**RAW RECORDS:**

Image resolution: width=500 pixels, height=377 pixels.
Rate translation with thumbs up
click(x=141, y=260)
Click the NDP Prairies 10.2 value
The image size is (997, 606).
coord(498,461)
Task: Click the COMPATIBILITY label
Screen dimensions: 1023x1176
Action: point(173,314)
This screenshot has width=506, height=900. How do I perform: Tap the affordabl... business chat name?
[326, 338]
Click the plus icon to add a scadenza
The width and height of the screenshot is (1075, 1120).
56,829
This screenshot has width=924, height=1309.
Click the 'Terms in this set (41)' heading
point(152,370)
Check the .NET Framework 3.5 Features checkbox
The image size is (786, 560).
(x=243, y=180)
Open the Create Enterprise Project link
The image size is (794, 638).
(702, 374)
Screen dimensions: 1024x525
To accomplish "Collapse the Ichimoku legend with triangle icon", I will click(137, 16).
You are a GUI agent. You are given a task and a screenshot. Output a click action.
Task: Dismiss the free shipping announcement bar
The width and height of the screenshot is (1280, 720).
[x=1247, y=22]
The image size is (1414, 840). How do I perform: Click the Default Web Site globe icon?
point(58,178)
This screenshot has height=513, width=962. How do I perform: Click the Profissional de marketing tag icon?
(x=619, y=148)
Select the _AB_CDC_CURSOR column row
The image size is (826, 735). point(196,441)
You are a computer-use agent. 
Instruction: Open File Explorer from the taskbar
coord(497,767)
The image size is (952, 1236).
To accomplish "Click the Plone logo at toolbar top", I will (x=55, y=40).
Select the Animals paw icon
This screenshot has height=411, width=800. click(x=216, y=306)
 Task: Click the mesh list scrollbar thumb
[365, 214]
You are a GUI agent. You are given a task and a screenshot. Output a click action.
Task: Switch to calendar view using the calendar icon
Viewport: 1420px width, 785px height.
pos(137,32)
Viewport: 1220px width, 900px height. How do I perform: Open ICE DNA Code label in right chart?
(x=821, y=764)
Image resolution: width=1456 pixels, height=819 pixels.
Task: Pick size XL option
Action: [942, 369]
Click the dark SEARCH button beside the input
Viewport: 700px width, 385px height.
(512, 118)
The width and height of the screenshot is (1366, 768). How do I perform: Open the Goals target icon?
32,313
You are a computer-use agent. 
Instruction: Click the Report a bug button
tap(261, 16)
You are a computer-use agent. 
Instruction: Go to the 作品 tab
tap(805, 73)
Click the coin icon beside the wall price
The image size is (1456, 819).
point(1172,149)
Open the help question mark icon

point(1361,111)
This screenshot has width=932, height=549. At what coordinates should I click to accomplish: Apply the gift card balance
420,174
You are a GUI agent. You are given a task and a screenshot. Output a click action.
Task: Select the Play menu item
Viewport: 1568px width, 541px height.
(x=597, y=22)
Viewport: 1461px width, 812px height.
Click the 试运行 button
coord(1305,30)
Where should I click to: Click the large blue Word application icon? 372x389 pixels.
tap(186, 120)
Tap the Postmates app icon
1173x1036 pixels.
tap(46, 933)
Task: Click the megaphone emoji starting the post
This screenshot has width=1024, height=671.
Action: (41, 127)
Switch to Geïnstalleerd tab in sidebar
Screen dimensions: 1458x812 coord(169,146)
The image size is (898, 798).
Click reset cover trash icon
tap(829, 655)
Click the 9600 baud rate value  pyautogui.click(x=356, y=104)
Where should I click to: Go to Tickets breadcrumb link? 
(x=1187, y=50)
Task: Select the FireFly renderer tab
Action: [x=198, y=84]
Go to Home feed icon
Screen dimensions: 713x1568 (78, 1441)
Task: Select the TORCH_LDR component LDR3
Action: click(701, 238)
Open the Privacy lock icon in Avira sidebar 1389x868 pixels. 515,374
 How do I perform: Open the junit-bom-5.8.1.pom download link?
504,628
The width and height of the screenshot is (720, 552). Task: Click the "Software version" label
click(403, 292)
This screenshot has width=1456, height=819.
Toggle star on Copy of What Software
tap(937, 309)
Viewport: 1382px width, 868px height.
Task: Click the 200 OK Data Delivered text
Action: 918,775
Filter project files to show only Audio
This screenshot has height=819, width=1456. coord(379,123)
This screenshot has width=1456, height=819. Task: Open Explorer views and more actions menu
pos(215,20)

**WHAT THE TASK REQUIRES:** Can you reproduce all of the rows above word for word, with nothing added, dropped, or changed?

**EXPECTED ANSWER:**
Image resolution: width=500 pixels, height=377 pixels.
Rate translation with thumbs up
click(x=141, y=260)
Click the NDP Prairies 10.2 value
The image size is (997, 606).
coord(498,461)
Task: Click the COMPATIBILITY label
Screen dimensions: 1023x1176
Action: point(173,314)
This screenshot has width=506, height=900. How do I perform: Tap the affordabl... business chat name?
[326, 338]
Click the plus icon to add a scadenza
The width and height of the screenshot is (1075, 1120).
56,829
This screenshot has width=924, height=1309.
Click the 'Terms in this set (41)' heading
point(152,370)
Check the .NET Framework 3.5 Features checkbox
The image size is (786, 560).
(x=243, y=180)
Open the Create Enterprise Project link
The image size is (794, 638).
(702, 374)
Screen dimensions: 1024x525
To accomplish "Collapse the Ichimoku legend with triangle icon", I will click(137, 16).
You are a GUI agent. You are given a task and a screenshot. Output a click action.
Task: Dismiss the free shipping announcement bar
The width and height of the screenshot is (1280, 720).
[x=1247, y=22]
The image size is (1414, 840). How do I perform: Click the Default Web Site globe icon?
point(58,178)
This screenshot has height=513, width=962. How do I perform: Click the Profissional de marketing tag icon?
(x=619, y=148)
Select the _AB_CDC_CURSOR column row
The image size is (826, 735). point(196,441)
You are a computer-use agent. 
Instruction: Open File Explorer from the taskbar
coord(497,767)
The image size is (952, 1236).
To accomplish "Click the Plone logo at toolbar top", I will (x=55, y=40).
Select the Animals paw icon
This screenshot has height=411, width=800. click(x=216, y=306)
 Task: Click the mesh list scrollbar thumb
[365, 214]
You are a GUI agent. You are given a task and a screenshot. Output a click action.
Task: Switch to calendar view using the calendar icon
Viewport: 1420px width, 785px height.
pos(137,32)
Viewport: 1220px width, 900px height. How do I perform: Open ICE DNA Code label in right chart?
(x=821, y=764)
Image resolution: width=1456 pixels, height=819 pixels.
Task: Pick size XL option
Action: [942, 369]
Click the dark SEARCH button beside the input
Viewport: 700px width, 385px height.
(512, 118)
The width and height of the screenshot is (1366, 768). How do I perform: Open the Goals target icon?
32,313
You are a computer-use agent. 
Instruction: Click the Report a bug button
tap(261, 16)
You are a computer-use agent. 
Instruction: Go to the 作品 tab
tap(805, 73)
Click the coin icon beside the wall price
The image size is (1456, 819).
point(1172,149)
Open the help question mark icon

point(1361,111)
This screenshot has width=932, height=549. At what coordinates should I click to accomplish: Apply the gift card balance
420,174
You are a GUI agent. You are given a task and a screenshot. Output a click action.
Task: Select the Play menu item
Viewport: 1568px width, 541px height.
(x=597, y=22)
Viewport: 1461px width, 812px height.
Click the 试运行 button
coord(1305,30)
Where should I click to: Click the large blue Word application icon? 372x389 pixels.
tap(186, 120)
Tap the Postmates app icon
1173x1036 pixels.
tap(46, 933)
Task: Click the megaphone emoji starting the post
This screenshot has width=1024, height=671.
Action: (41, 127)
Switch to Geïnstalleerd tab in sidebar
Screen dimensions: 1458x812 coord(169,146)
The image size is (898, 798).
Click reset cover trash icon
tap(829, 655)
Click the 9600 baud rate value  pyautogui.click(x=356, y=104)
Where should I click to: Go to Tickets breadcrumb link? 
(x=1187, y=50)
Task: Select the FireFly renderer tab
Action: [x=198, y=84]
Go to Home feed icon
Screen dimensions: 713x1568 (78, 1441)
Task: Select the TORCH_LDR component LDR3
Action: click(701, 238)
Open the Privacy lock icon in Avira sidebar 1389x868 pixels. 515,374
 How do I perform: Open the junit-bom-5.8.1.pom download link?
504,628
The width and height of the screenshot is (720, 552). Task: Click the "Software version" label
click(403, 292)
This screenshot has width=1456, height=819.
Toggle star on Copy of What Software
tap(937, 309)
Viewport: 1382px width, 868px height.
Task: Click the 200 OK Data Delivered text
Action: 918,775
Filter project files to show only Audio
This screenshot has height=819, width=1456. coord(379,123)
This screenshot has width=1456, height=819. Task: Open Explorer views and more actions menu
pos(215,20)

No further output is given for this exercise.